----- Material supplied -----

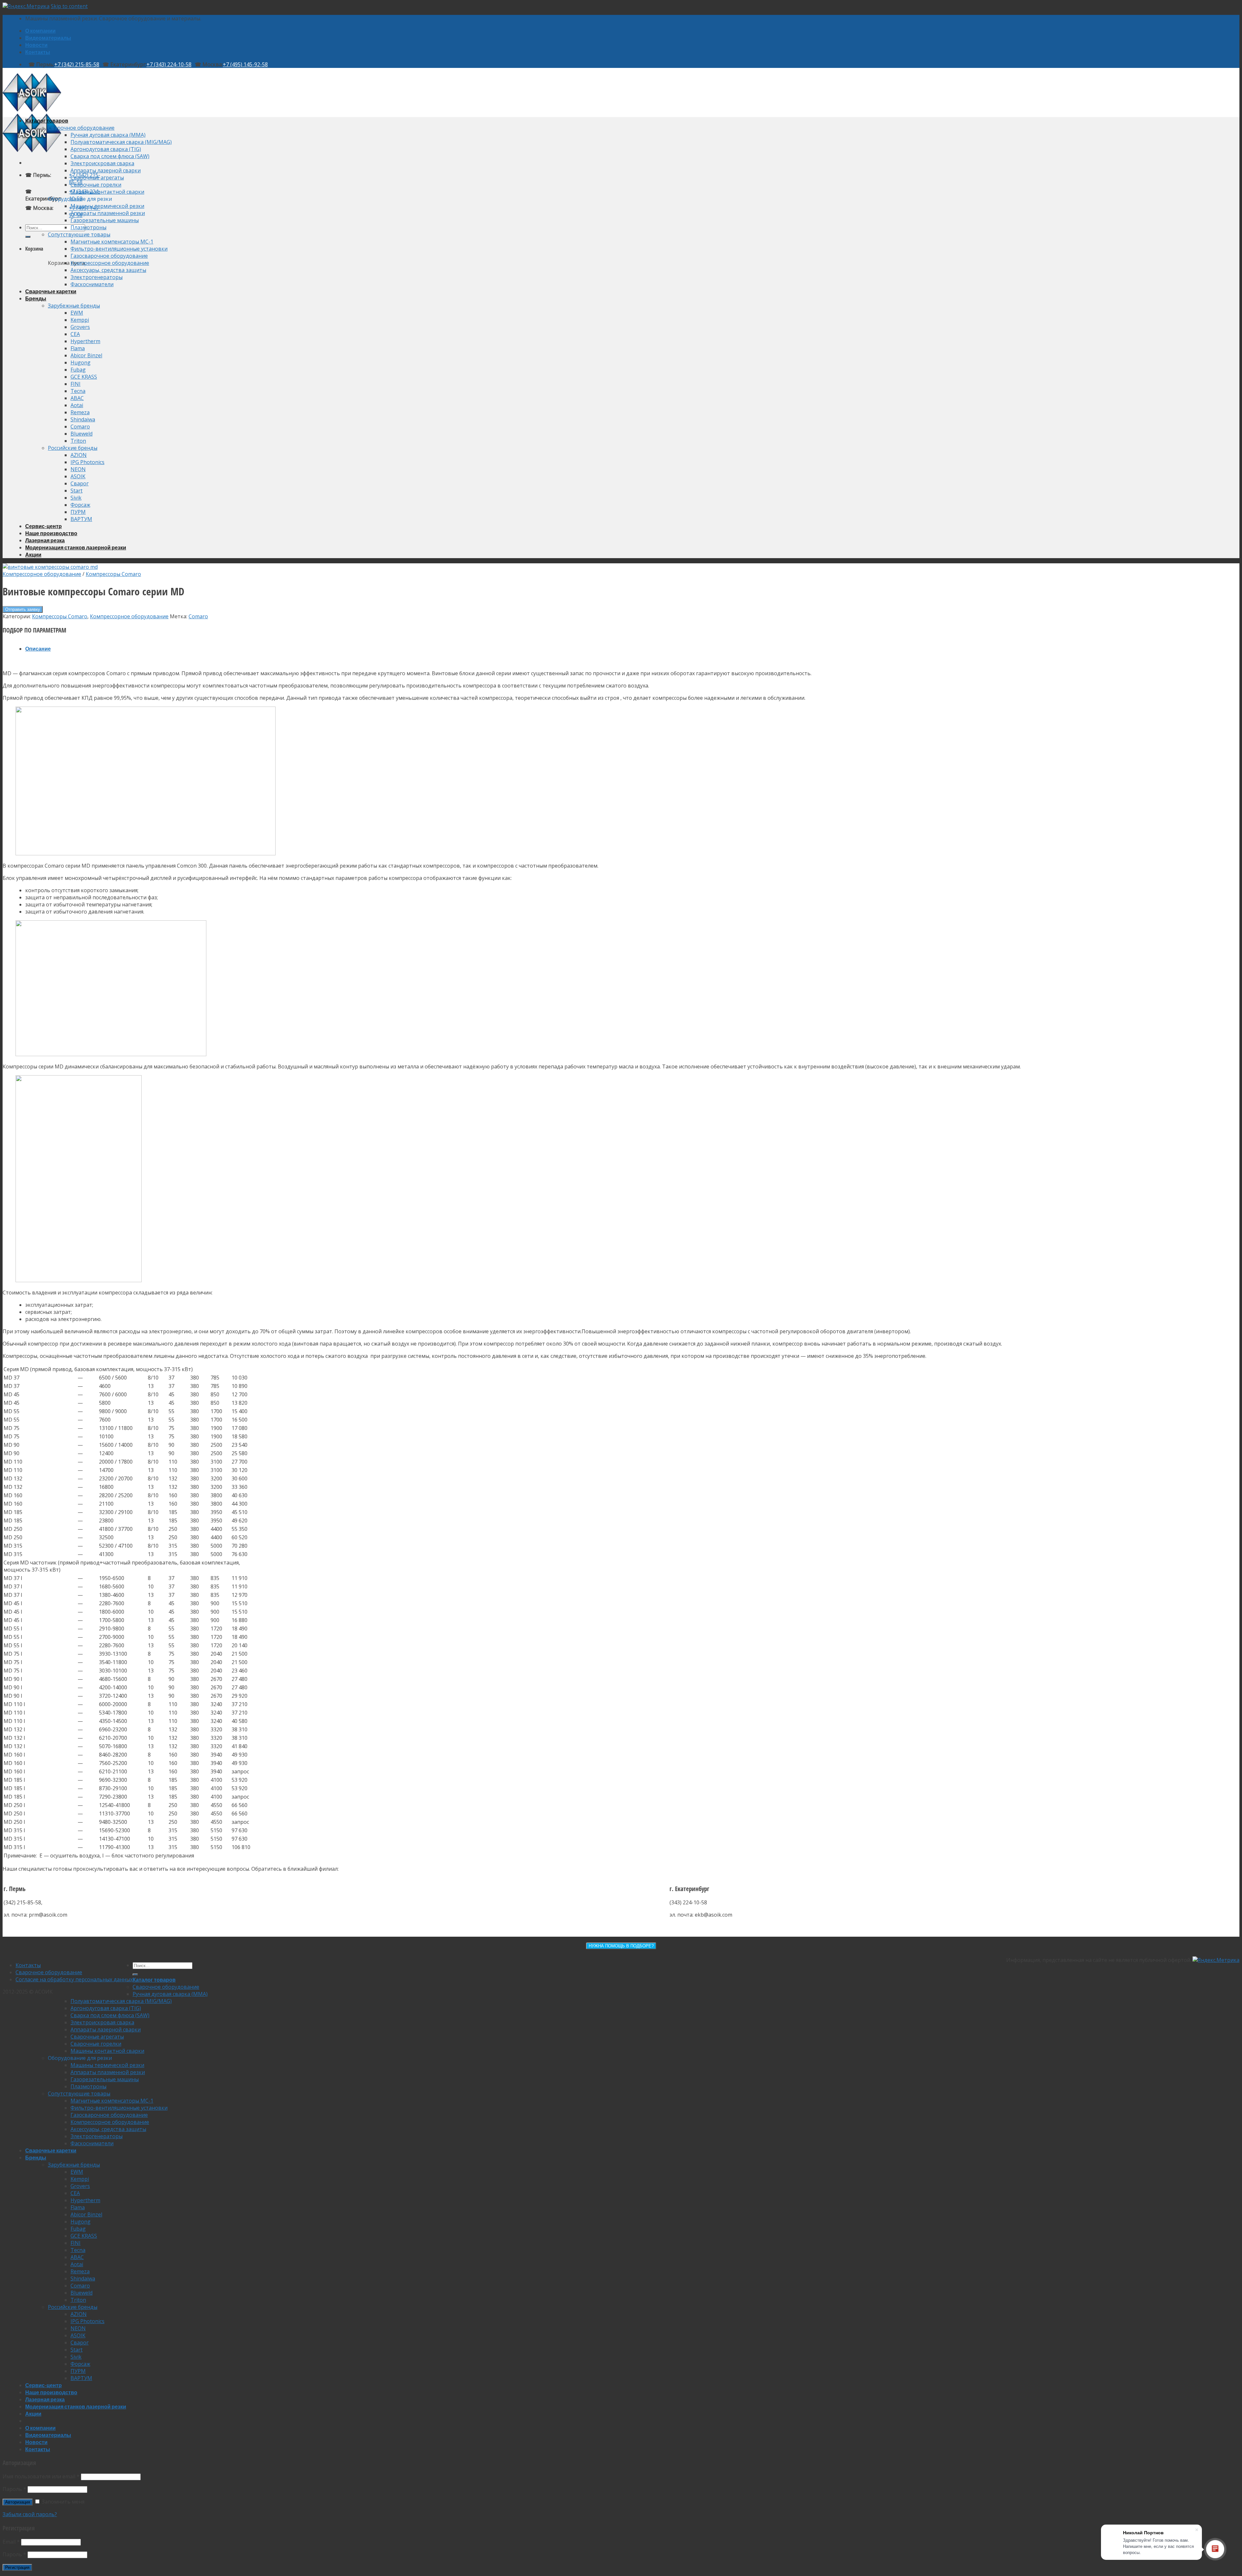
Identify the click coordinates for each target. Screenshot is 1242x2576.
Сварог (80, 483)
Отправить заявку (22, 609)
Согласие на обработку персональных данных (74, 1979)
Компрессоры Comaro (113, 574)
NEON (78, 469)
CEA (75, 334)
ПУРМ (78, 511)
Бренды (35, 298)
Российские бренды (72, 447)
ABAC (77, 398)
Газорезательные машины (105, 220)
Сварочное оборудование (81, 127)
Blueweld (82, 433)
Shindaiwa (83, 419)
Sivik (76, 497)
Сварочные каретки (50, 291)
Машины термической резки (107, 206)
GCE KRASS (84, 376)
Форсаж (80, 504)
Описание (38, 648)
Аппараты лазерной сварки (106, 170)
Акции (33, 554)
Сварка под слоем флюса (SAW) (110, 156)
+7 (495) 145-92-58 (245, 64)
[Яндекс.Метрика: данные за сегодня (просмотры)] (1216, 1960)
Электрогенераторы (97, 277)
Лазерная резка (45, 540)
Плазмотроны (88, 227)
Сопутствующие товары (79, 234)
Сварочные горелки (96, 184)
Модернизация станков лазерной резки (75, 547)
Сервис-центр (43, 526)
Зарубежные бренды (74, 305)
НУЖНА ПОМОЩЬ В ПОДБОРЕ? (621, 1945)
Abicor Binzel (86, 355)
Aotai (77, 405)
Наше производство (51, 533)
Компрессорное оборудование (110, 262)
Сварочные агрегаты (97, 177)
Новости (36, 45)
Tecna (78, 391)
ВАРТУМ (81, 519)
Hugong (81, 362)
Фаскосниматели (92, 284)
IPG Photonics (87, 462)
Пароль (14, 2489)
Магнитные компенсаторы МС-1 (112, 241)
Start (76, 490)
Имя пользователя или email (41, 2476)
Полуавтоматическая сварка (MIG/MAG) (121, 142)
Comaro (80, 426)
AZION (79, 455)
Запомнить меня (62, 2501)
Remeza (80, 412)
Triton (78, 440)
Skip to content (69, 6)
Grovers (80, 326)
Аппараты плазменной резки (108, 213)
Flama (78, 348)
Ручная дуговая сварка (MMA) (108, 134)
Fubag (78, 369)
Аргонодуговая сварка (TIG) (106, 149)
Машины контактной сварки (107, 191)
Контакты (37, 52)
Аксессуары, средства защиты (108, 270)
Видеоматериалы (48, 38)
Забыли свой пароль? (30, 2514)
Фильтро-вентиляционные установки (119, 248)
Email (11, 2541)
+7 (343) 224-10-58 (169, 64)
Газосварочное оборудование (109, 255)
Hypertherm (85, 341)
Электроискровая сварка (102, 163)
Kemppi (80, 319)
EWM (77, 312)
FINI (76, 383)
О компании (40, 30)
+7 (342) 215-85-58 (76, 64)
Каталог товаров (46, 120)
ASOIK (78, 476)
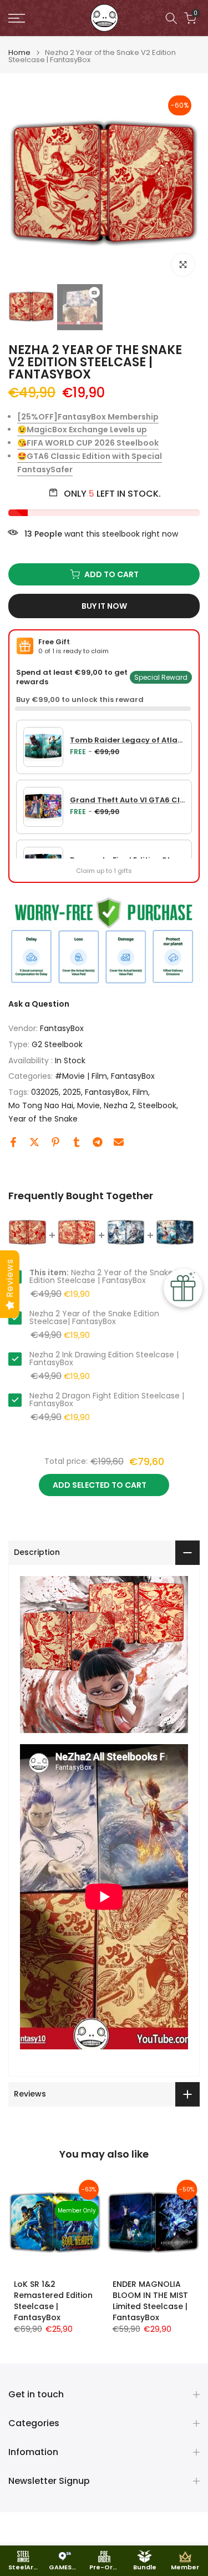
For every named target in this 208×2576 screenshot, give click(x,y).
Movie (88, 1105)
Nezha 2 (119, 1105)
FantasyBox (62, 1028)
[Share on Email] (119, 1142)
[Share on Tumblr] (77, 1142)
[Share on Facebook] (13, 1142)
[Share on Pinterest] (55, 1142)
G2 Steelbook (57, 1044)
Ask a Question (38, 1003)
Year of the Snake (43, 1118)
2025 (72, 1092)
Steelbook (157, 1105)
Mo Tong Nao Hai (40, 1105)
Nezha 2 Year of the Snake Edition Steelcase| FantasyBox (94, 1317)
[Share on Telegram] (98, 1142)
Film (140, 1092)
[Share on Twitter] (34, 1142)
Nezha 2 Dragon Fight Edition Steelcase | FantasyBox (106, 1399)
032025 (45, 1092)
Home (19, 52)
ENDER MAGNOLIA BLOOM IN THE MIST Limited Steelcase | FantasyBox (150, 2300)
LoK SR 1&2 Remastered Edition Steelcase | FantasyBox (53, 2300)
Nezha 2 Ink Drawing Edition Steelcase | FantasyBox (104, 1358)
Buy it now (104, 606)
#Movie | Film (81, 1076)
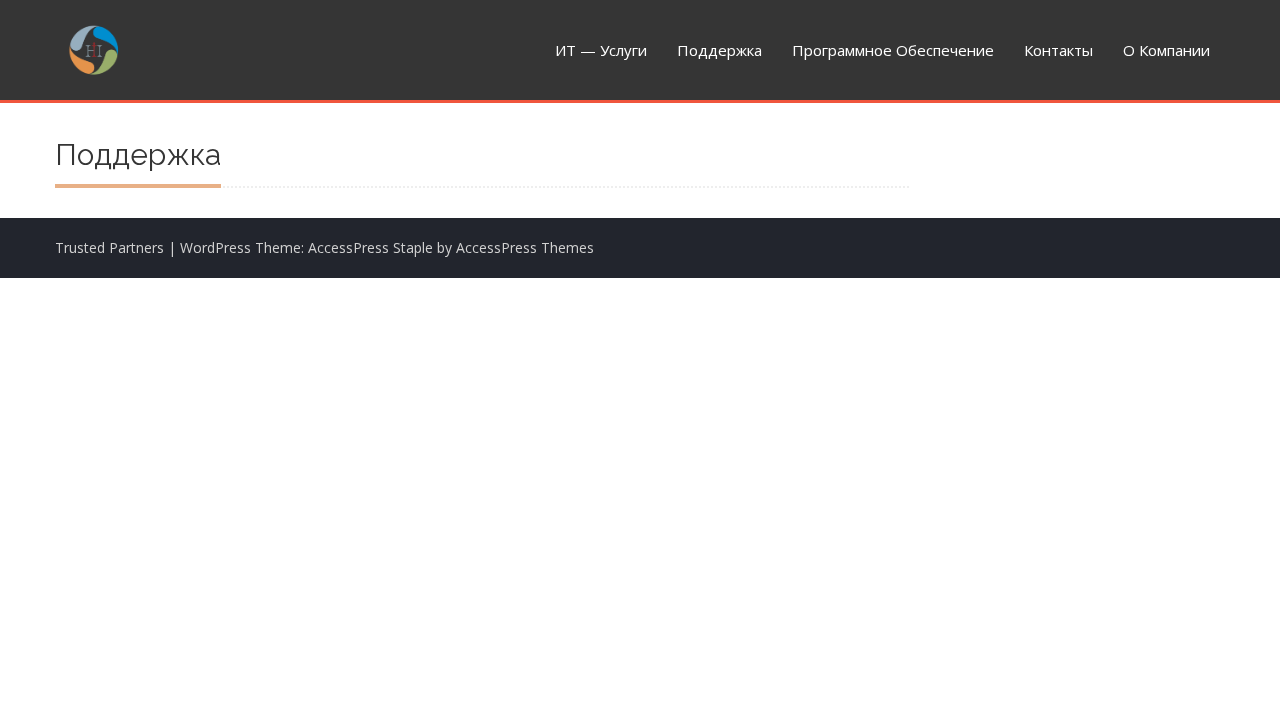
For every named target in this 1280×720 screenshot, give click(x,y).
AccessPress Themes (525, 247)
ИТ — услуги (601, 50)
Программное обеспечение (893, 50)
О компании (1166, 50)
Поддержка (719, 50)
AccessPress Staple (370, 247)
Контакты (1058, 50)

-----

[Exercise goal] Please return every line in the data that includes the string "Edition".

[Your response]
Nezha 2 Year of the Snake Edition Steelcase| FantasyBox (94, 1317)
Nezha 2 Dragon Fight Edition Steelcase | FantasyBox (106, 1399)
LoK SR 1&2 Remastered Edition Steelcase | FantasyBox (53, 2300)
Nezha 2 Ink Drawing Edition Steelcase | FantasyBox (104, 1358)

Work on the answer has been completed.